Gravissimo all’ospedale di Treviglio
Grazie alle indicazioni precise dei presenti, alla prima immersione i sommozzatori sono riusciti a individuare il corpo del 57enne che giaceva sul fondale. Recuperato, è stato poi affidato al personale sanitario che è riuscito a rianimarlo e a trasportarlo d’urgenza all’ospedale di Treviglio. Le sue condizioni restano, però, gravissime.
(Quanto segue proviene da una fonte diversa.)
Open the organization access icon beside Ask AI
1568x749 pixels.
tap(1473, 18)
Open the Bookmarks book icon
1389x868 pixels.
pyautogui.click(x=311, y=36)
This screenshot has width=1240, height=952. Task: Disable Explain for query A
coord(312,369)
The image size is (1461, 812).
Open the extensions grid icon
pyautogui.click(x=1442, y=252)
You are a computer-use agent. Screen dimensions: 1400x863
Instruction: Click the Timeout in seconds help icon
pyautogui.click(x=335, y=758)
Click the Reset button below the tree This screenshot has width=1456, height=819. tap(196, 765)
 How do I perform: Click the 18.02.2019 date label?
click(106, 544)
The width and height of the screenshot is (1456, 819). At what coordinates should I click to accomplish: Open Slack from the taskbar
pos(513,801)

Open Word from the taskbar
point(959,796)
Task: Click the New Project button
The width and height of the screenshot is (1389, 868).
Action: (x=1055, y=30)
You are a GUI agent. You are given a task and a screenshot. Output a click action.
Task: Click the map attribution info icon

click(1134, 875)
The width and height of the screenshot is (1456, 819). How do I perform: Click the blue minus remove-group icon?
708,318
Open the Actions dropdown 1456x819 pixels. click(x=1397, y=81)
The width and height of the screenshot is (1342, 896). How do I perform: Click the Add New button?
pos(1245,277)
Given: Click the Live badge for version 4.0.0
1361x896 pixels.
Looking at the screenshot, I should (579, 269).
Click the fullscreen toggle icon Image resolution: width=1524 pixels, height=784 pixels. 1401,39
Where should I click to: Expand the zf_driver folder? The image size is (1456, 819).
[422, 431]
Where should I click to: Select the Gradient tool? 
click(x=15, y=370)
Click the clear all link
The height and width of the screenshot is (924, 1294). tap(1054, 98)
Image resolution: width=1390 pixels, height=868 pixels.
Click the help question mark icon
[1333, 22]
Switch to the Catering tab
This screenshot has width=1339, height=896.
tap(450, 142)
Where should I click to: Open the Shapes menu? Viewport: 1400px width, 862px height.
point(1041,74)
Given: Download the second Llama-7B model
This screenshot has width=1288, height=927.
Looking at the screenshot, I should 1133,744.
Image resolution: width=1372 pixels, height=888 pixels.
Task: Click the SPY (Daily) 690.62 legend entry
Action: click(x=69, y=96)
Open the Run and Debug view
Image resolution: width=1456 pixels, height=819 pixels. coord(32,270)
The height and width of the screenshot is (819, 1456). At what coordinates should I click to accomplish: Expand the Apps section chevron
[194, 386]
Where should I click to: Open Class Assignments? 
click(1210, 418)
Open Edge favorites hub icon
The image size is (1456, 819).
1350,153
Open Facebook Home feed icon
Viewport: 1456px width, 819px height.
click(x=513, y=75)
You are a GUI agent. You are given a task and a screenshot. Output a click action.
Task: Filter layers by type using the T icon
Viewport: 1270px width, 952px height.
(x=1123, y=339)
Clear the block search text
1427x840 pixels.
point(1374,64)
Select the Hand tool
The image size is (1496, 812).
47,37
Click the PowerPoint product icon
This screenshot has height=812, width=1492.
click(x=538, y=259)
Un episodio che, come accade ogni anno, riaccende i riflettori sulla pericolosità dell’Adda. In quel tratto della sponda di Vaprio, tra l’altro, vige il divieto di balneazione indicato dai cartelli all’inizio del percorso. Divieti che, però, vengono puntualmente ignorati allungando ogni anno la lista delle vittime del fiume.